Hey, wow! Check me out: I’m only trailing Phil Collins by four spots on Google’s suggestion list, and I’m the only Phill with two l’s too! Go me, go me, go me, go me! Bonafide hustler making my fame and all that.

:-)

Also, Cy Gist Press publisher Mark Lamoureux and I were discussing his publishing my first chapbook. It’s not set in stone yet, but Mark sounded really positive about it when we talked, so I’m really getting excited. It would put me with the likes of Angela Wong, whom I saw read last year and who is not only a stellar poet, but also a major babe. (shawing!)

The only thing I’m not sure about is how he’ll take to some of the earlier stuff. He really likes the poems of mine he’s read, but I’m not sure he’s going to love some of the earlier ones. I’m guessing he’s going to cut about five of them, three schmaltzy, romanticistic ones from college (“Los Dos Joaquines,” “Clodhopper” and “White Dress” ) and probably two from my Bukowski period (I’m guessing probably “Between You and Me” and “High School Nostalgia” - maybe “Seconds” too).

The reason he’d cut the first three is they’re all a little overdone, all a little blah and sound like what they are: College work. I included them in the manuscript because I personally like them.

I figure I’m allowed one or two fillers, and if I get one or two, I’d like at least one of them to be something I believed deeply in as a kid. Yes, it will be a little “off.” But then, I’m not expecting to win a Pulitzer with this, just get some new readers and maybe make a few high school girls wet. Overall, then, if Mark gives me the benefit of the doubt for one of them, I’ll take “Los Dos” because it fits better in the overall arrangement of the manuscript. Plus, “White Dress” is a little too Poe in a big way.

As for the Buk-period ones, I’m thinking Mark will definitely not let me keep “High School Nostalgia” because it’s simply too vulgar. The other two are a little flat, but I can basically argue for them because they all appeared in print somewhere else, and are therefore already editor-approved.

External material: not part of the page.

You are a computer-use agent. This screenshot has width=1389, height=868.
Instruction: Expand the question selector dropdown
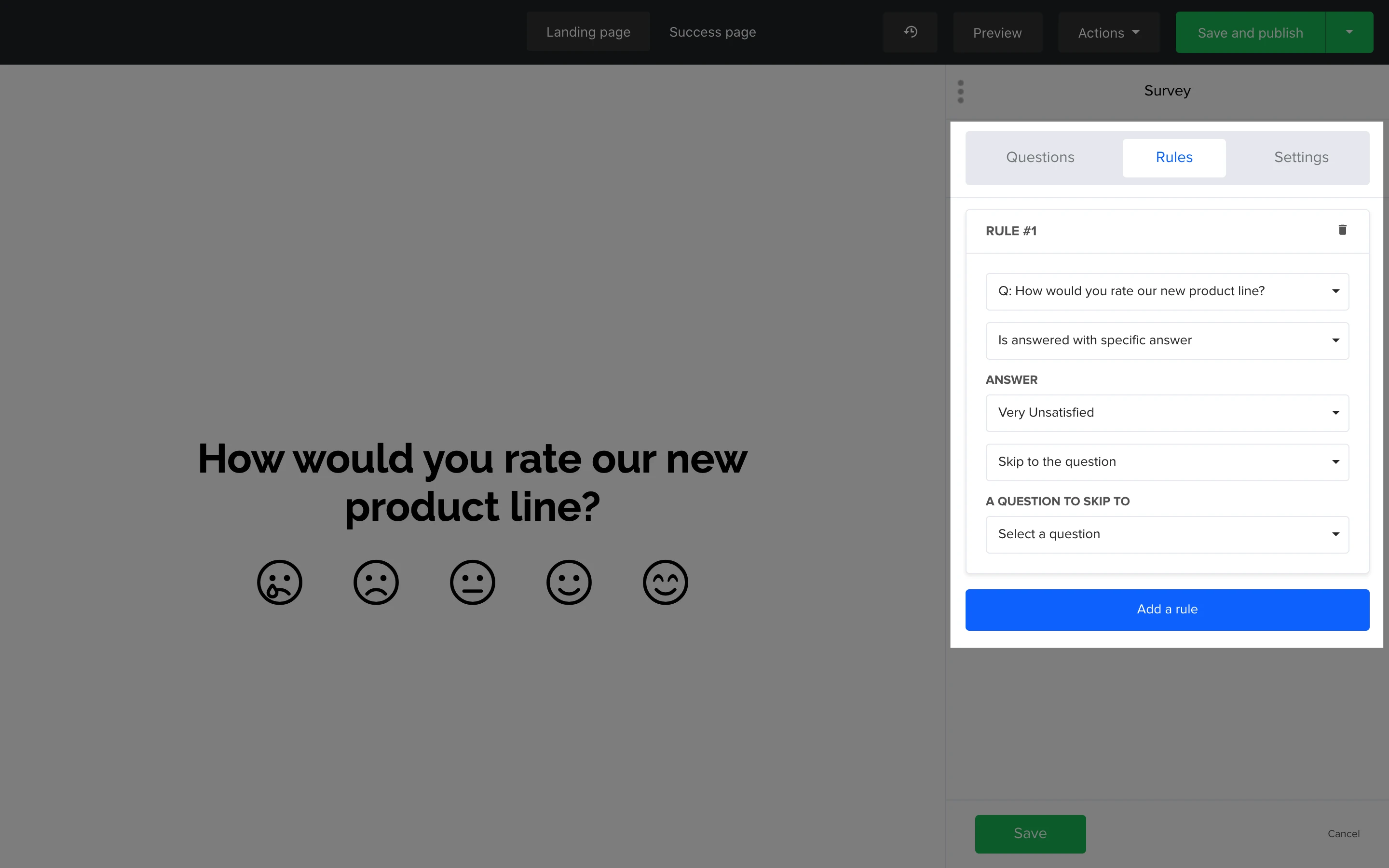coord(1167,291)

Also, they do fit well with the whole day-in-the-life structure I’m going for—fit well, in fact, in the part of the chap that’s about morning, day and work. After all, not everything is interesting. Not everything is grand and inspiring. Most things are absurdly pointless, and since I have a little bit of an absurdist streak (with a little a to save me because I’m not schooled enough to really call myself an anything), I figure absurd boredom is also in order.

Anyhow, that’s my take. Don’t anyone get too excited yet. Mark might take one look at everything else I included besides “St. Petersburg Has Many Churches,” “What I Said to Her Was Not a Lie” and “Hard to Say” and tell me to screw off till I have some better poems to go with them. But, hey, most of the collections and chaps I’ve read in the past year had filler, and since I write to be read (not agonized over) I think even the worst of them will connect with someone.

As a final note, Mark Brunetti is putting out a best-of collection for The Idiom. I still have to get back to him with galley corrections, but some of the pieces that will be in “The Day the Sun Rolled Out of the Sky” (tentative title) will be in there with others Mark L. doesn’t have the stomach to put his name on—Mark B. and Mark L. being totally different people taste-wise. I’m thinking I’ll wait till I have passed the poems through some other editors and Mark L. before replying to Mark B. That way I can kill two birds as the saying goes.

*Note to self: Stick with Marks and Mikes. For some reason people with M names will publish me. (Mike Searle, Michal Kadera, Mark Brunetti, Mark Lamoureux). Incidentally, I’ve dated three women named Melissa, have a brother named Mike a coworker named Mike and a mother named Mary. Weirdnessssss!